A database with fast reads and writes for counts. The schema will be simple; it is unlikely to be much more complex than (user ID, service ID). We can use an in-memory database like Redis.
A service where rules can be defined and retrieved, which we call the Rules service.
A service that makes requests to the Rules service and the Redis database, which we can call the Backend service.

The two services are separate because requests to the Rules service for adding or modifying rules should not interfere with requests to the rate limiter that determine if a request should be rate limited.

When a client makes a request to our rate-limiting service, this request initially goes through the frontend or service mesh. If the frontend’s security mechanisms allow the request, the request goes to the backend, where the following steps occur:

Get the service’s rate limit from the Rules service. This can be cached for lower latency and lower request volume to the Rules service.
Determine the service’s current request rate, including this request.
Return a response that indicates if the request should be rate-limited.

Rate limiter with Redis cache on the Rules service. Frequent requests from the backend can be served from this cache instead of the SQL database.

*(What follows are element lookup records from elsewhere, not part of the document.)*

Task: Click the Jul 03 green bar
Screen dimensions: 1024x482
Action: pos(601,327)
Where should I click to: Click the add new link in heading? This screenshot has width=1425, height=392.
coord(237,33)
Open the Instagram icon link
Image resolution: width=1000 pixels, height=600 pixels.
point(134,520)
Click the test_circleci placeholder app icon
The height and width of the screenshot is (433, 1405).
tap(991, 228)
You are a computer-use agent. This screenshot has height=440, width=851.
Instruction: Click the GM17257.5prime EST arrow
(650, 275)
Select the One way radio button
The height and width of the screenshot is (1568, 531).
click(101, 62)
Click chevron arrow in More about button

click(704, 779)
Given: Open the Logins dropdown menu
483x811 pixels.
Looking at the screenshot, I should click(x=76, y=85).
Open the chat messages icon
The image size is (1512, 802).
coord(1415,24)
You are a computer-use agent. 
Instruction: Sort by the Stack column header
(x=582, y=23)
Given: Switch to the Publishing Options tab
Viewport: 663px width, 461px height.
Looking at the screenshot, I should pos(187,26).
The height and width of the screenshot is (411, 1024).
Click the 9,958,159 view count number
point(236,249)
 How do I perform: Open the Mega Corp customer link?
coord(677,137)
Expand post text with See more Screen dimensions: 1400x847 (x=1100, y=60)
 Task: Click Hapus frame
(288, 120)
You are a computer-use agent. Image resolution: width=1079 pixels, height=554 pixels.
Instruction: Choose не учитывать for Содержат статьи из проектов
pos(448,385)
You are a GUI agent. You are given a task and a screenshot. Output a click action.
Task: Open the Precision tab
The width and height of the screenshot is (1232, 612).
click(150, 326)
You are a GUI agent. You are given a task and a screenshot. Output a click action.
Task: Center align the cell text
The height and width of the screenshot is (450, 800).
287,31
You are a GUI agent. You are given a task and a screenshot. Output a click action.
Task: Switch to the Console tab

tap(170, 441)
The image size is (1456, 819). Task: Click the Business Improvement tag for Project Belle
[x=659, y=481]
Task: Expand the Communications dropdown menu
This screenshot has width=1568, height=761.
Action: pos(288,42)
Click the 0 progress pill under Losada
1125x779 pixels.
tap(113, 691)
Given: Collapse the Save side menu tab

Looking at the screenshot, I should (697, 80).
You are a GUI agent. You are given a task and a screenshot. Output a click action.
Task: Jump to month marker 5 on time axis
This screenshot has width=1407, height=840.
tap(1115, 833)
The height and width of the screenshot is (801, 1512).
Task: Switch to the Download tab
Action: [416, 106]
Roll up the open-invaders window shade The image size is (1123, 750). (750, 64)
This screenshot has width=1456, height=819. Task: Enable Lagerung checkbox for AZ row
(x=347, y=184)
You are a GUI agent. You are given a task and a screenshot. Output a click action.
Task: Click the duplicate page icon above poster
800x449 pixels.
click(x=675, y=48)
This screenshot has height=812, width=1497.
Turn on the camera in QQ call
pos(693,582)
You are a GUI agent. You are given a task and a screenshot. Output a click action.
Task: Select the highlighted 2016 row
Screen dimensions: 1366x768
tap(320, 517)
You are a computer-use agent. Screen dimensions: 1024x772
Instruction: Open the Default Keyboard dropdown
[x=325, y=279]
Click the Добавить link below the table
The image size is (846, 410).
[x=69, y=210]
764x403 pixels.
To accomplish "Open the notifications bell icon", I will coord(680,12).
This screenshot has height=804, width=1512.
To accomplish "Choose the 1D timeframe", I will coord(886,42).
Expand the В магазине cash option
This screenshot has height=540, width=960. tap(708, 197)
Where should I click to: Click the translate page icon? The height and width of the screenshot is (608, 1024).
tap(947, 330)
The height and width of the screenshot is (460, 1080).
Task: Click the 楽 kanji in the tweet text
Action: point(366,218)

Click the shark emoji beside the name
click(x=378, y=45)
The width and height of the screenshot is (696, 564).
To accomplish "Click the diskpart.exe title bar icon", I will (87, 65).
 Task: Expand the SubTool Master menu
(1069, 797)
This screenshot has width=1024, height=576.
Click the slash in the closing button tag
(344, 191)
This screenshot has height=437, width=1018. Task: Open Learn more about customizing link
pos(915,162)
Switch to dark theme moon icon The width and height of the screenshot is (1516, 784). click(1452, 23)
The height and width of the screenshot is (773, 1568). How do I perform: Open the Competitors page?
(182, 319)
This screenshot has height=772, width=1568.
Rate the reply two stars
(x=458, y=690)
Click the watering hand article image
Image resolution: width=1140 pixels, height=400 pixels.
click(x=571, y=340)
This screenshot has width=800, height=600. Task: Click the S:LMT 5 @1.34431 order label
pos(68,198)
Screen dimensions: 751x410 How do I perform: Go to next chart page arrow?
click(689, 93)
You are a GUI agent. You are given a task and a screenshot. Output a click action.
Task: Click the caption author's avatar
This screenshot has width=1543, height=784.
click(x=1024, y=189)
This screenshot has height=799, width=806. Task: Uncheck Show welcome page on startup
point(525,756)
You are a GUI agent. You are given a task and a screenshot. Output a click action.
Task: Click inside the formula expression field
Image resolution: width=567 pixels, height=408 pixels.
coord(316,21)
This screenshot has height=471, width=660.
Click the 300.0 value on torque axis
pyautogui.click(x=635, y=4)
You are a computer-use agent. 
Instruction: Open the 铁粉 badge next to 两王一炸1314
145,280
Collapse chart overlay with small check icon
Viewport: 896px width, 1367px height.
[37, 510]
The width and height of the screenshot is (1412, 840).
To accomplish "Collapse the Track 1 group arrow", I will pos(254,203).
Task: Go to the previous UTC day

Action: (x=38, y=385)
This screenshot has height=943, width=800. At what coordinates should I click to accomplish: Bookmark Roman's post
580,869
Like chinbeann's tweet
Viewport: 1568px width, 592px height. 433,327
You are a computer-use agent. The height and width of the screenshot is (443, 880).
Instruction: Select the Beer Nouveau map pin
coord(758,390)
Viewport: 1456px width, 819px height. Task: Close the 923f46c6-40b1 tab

Rules service has users from two different services (Backend and Rules service users) with very different request volumes, one of which (Rules service users) does all the writes. The Rules service users may make API requests to the Rules service via a browser app. We do not expect rules to change often, we can add a Redis cache to the Rules service to improve its read performance even further. As soon as a user exceeds its rate limit, we can cache its ID along with an expiry time where a user should no longer be rate-limited. Then our backend need not query the Rules service to deny a user’s request.